╭──

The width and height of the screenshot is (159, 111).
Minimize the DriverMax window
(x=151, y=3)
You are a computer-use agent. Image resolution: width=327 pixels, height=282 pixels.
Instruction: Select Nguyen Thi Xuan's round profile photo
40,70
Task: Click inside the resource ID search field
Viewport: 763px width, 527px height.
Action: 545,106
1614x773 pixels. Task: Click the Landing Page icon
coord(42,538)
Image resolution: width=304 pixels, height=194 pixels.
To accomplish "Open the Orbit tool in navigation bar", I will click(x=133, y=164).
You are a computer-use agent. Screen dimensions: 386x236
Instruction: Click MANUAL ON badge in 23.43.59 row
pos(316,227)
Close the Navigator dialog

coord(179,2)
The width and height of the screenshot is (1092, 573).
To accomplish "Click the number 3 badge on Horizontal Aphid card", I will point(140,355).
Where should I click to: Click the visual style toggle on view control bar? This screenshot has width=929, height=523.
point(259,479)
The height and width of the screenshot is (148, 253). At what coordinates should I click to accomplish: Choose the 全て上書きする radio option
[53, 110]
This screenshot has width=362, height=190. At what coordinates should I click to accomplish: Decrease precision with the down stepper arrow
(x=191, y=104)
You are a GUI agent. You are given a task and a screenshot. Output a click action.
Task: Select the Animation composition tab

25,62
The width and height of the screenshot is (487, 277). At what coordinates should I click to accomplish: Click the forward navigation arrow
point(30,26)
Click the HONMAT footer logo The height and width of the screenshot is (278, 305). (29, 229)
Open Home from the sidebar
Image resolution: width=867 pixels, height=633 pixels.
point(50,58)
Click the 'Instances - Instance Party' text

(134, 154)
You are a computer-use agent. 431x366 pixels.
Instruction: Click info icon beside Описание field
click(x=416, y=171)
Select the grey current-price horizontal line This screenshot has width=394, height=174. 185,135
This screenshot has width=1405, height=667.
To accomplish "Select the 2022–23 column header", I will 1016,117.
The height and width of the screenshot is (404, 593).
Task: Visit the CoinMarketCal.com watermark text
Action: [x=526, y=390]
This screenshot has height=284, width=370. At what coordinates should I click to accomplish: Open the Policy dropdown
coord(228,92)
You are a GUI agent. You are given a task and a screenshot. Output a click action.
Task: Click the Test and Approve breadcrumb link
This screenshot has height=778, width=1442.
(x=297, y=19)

╰──

_Instructions to follow:_
After reading the listing above, print each line back exactly.

_Your solution:_
The width and height of the screenshot is (159, 111).
Minimize the DriverMax window
(x=151, y=3)
You are a computer-use agent. Image resolution: width=327 pixels, height=282 pixels.
Instruction: Select Nguyen Thi Xuan's round profile photo
40,70
Task: Click inside the resource ID search field
Viewport: 763px width, 527px height.
Action: 545,106
1614x773 pixels. Task: Click the Landing Page icon
coord(42,538)
Image resolution: width=304 pixels, height=194 pixels.
To accomplish "Open the Orbit tool in navigation bar", I will click(x=133, y=164).
You are a computer-use agent. Screen dimensions: 386x236
Instruction: Click MANUAL ON badge in 23.43.59 row
pos(316,227)
Close the Navigator dialog

coord(179,2)
The width and height of the screenshot is (1092, 573).
To accomplish "Click the number 3 badge on Horizontal Aphid card", I will point(140,355).
Where should I click to: Click the visual style toggle on view control bar? This screenshot has width=929, height=523.
point(259,479)
The height and width of the screenshot is (148, 253). At what coordinates should I click to accomplish: Choose the 全て上書きする radio option
[53, 110]
This screenshot has width=362, height=190. At what coordinates should I click to accomplish: Decrease precision with the down stepper arrow
(x=191, y=104)
You are a GUI agent. You are given a task and a screenshot. Output a click action.
Task: Select the Animation composition tab

25,62
The width and height of the screenshot is (487, 277). At what coordinates should I click to accomplish: Click the forward navigation arrow
point(30,26)
Click the HONMAT footer logo The height and width of the screenshot is (278, 305). (29, 229)
Open Home from the sidebar
Image resolution: width=867 pixels, height=633 pixels.
point(50,58)
Click the 'Instances - Instance Party' text

(134, 154)
You are a computer-use agent. 431x366 pixels.
Instruction: Click info icon beside Описание field
click(x=416, y=171)
Select the grey current-price horizontal line This screenshot has width=394, height=174. 185,135
This screenshot has width=1405, height=667.
To accomplish "Select the 2022–23 column header", I will 1016,117.
The height and width of the screenshot is (404, 593).
Task: Visit the CoinMarketCal.com watermark text
Action: [x=526, y=390]
This screenshot has height=284, width=370. At what coordinates should I click to accomplish: Open the Policy dropdown
coord(228,92)
You are a GUI agent. You are given a task and a screenshot. Output a click action.
Task: Click the Test and Approve breadcrumb link
This screenshot has height=778, width=1442.
(x=297, y=19)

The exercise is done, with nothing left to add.